カルダモン

バグダッド・カフェ<ニュー・ディレクターズ・カット版>のカルダモンのレビュー・感想・評価

4.4
高校生の頃に苦手だった人がこの映画を好きだと言っていて、だからというわけでもないんだけど、なんとなくずっと観てこなかった映画でした。映画を観て少し当時の自分を反省しました。もしかしたら思い違いや思い込みをしているだけで、なにかしら話せることがあったかも、などと今更。

相手との距離感によって見える人柄は違う。遠ければ遠いほど得体の知れない別人種のように思えるし、こちらに近づいて来るとわかった途端に拒絶する。けれどもよく目を凝らして近寄ってみると、なんだよまったく私と変わらないじゃないか。なあんだ、と。

とある事情により閑古鳥の泣くバグダッドカフェにやってきた見慣れない風貌のドイツ人女性のヤスミン。

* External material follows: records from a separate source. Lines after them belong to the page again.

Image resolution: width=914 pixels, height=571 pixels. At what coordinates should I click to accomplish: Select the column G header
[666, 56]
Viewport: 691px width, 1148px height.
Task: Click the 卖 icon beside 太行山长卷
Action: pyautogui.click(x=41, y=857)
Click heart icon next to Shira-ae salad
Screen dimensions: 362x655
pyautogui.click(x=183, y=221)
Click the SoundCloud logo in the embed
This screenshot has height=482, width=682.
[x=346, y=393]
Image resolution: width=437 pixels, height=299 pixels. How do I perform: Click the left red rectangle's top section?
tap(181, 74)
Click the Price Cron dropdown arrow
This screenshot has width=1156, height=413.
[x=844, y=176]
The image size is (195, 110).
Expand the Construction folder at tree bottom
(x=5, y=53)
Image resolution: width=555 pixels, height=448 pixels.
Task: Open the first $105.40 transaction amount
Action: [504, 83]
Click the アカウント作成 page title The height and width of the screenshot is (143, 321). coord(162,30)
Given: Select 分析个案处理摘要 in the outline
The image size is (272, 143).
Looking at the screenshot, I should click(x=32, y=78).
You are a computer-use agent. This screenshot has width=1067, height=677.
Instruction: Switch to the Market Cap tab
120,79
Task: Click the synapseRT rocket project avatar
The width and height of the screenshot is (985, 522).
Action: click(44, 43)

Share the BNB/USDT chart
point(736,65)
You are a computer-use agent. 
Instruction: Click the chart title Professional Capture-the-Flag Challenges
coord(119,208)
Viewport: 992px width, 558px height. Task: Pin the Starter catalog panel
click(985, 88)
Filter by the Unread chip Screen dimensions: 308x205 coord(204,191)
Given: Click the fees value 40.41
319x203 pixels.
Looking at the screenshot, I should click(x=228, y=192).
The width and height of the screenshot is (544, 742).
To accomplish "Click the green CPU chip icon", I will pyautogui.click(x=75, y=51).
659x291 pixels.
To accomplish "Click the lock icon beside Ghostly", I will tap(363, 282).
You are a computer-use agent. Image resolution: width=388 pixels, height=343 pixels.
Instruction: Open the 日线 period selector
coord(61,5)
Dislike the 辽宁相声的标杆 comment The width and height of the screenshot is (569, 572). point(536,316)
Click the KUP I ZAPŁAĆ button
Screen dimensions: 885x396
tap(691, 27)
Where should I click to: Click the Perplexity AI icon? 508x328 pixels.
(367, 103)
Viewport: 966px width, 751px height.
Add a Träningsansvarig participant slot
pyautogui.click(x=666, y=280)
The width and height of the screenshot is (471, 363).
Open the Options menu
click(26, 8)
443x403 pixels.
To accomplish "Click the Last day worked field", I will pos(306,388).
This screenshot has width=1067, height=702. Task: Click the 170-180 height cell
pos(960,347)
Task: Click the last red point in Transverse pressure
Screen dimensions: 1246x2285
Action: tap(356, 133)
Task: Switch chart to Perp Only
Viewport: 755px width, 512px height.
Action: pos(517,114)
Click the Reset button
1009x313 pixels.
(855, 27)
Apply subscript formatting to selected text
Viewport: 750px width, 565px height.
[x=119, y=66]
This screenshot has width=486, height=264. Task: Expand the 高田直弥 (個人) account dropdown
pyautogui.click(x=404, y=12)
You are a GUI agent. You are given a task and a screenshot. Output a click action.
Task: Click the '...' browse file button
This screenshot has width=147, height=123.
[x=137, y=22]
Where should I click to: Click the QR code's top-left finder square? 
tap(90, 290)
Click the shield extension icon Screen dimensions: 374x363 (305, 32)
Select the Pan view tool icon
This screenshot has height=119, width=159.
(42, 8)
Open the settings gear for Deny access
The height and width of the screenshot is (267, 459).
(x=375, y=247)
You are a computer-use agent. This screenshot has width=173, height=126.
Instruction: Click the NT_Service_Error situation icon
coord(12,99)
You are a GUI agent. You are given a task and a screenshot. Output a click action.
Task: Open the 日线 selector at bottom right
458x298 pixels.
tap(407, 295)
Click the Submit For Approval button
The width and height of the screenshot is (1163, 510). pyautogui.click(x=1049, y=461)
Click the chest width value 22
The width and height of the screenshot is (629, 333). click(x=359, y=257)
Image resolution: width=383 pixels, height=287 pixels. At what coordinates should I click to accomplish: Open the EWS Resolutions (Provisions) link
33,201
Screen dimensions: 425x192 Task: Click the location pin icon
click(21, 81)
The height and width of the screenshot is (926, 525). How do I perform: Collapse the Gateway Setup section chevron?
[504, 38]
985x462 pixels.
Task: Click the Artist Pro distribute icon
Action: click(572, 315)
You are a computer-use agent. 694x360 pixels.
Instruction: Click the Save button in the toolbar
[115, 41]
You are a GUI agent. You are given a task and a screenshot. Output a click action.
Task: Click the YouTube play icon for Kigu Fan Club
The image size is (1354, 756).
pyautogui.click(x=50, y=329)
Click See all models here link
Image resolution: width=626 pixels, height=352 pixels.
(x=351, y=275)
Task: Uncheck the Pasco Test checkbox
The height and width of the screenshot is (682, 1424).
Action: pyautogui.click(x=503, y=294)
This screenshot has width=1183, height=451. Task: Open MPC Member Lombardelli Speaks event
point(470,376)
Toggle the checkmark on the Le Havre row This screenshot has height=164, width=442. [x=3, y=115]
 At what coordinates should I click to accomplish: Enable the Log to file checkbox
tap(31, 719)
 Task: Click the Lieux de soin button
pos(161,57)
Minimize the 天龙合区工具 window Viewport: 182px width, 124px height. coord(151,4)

最初のうちは馴染めずに変な目で見られるが、行く当てもなくカフェに併設されたモーテルに長逗留するうちに、カフェの店員や客との関係が混ざり合う。

見渡す限りに広がるモハーベ砂漠の渇いた土地と渇いたカフェは、やがてヤスミンの働きによって、あるいは人間に惹かれて、給水タンクが満たされるようにみるみる潤っていく。一方でタトゥー屋にとってはそれが居心地が悪く、モーテルを後にしてしまうのだが。


この映画のために作られた曲『Calling you』はジェヴェッタ・スティールによって歌われていますが、私にとって馴染みがあったのはホリー・コールのカバーでした。曲は散々聴いていたのに、映画を観ていないのはやっぱダメですね。今更ながらに歌詞を読み直して、あぁ、、ってなりました。